Case Study: Data Governance in African Agriculture

"The data our soil produces, the data our seeds produce, the data our labor produces — it should be governed by us. Not by a company in California." — Participant in a Kenyan farmer cooperative workshop (2022)

Overview

Agriculture is the backbone of many African economies, employing over 60% of the continent's workforce and providing livelihoods for hundreds of millions of smallholder farmers. It is also one of the sectors most rapidly being transformed by data — soil sensors, satellite imagery, weather prediction models, yield forecasting algorithms, and market price platforms are reshaping how food is grown, traded, and governed.

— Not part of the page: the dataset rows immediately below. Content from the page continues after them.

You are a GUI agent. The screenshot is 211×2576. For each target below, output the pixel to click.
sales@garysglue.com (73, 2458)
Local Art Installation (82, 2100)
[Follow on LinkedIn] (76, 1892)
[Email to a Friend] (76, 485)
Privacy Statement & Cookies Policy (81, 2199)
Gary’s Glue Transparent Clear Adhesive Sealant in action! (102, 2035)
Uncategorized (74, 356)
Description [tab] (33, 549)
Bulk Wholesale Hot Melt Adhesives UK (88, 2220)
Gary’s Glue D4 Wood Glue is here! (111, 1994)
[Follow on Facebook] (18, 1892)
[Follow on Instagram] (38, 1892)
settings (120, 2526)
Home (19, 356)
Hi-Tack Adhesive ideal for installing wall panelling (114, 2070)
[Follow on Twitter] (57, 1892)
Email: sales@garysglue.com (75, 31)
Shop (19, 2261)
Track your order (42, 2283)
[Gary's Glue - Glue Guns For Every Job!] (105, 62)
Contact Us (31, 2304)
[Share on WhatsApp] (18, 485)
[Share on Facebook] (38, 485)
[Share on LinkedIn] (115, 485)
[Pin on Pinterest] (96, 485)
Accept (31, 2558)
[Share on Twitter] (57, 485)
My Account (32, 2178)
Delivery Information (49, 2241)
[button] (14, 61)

But the data revolution in African agriculture has a governance problem. The data generated by African farmers — about their land, their crops, their practices, their markets — is increasingly being collected, aggregated, and monetized by international agribusiness corporations, technology platforms, and development organizations. The farmers themselves receive some benefits (weather alerts, market prices, agronomic advice) but typically have no ownership, no governance voice, and no share of the revenue generated by their data.

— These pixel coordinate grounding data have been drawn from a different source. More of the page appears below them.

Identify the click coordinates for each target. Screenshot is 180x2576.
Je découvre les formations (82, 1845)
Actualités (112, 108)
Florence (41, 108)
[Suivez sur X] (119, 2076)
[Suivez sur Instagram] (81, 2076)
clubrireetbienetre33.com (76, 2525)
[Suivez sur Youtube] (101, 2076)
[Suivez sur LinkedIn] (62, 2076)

This case study examines how data governance operates in African agriculture, the alternatives being developed by farming communities, and the broader implications for data governance in the Global South.

Skills Applied: - Analyzing data extraction dynamics in a specific sector - Evaluating community-based governance alternatives - Applying data cooperative and commons frameworks - Connecting sectoral analysis to broader data colonialism themes


The Data Landscape

What Data Is Collected

Agricultural data in Africa encompasses multiple layers:

Soil and environmental data. Soil composition, pH levels, moisture content, nutrient profiles — collected through sensors, soil testing, and satellite-based remote sensing. Climate data: rainfall patterns, temperature, humidity, wind. These datasets are essential for precision agriculture and increasingly valuable for climate modeling.

Crop data. Crop varieties planted, planting dates, growth stages, pest and disease incidence, yield outcomes. Collected through farmer-reported data (via mobile apps), field sensors, and drone or satellite imagery.

Market data. Commodity prices at local, regional, and international markets. Transaction records. Supply chain information. Storage and transport logistics.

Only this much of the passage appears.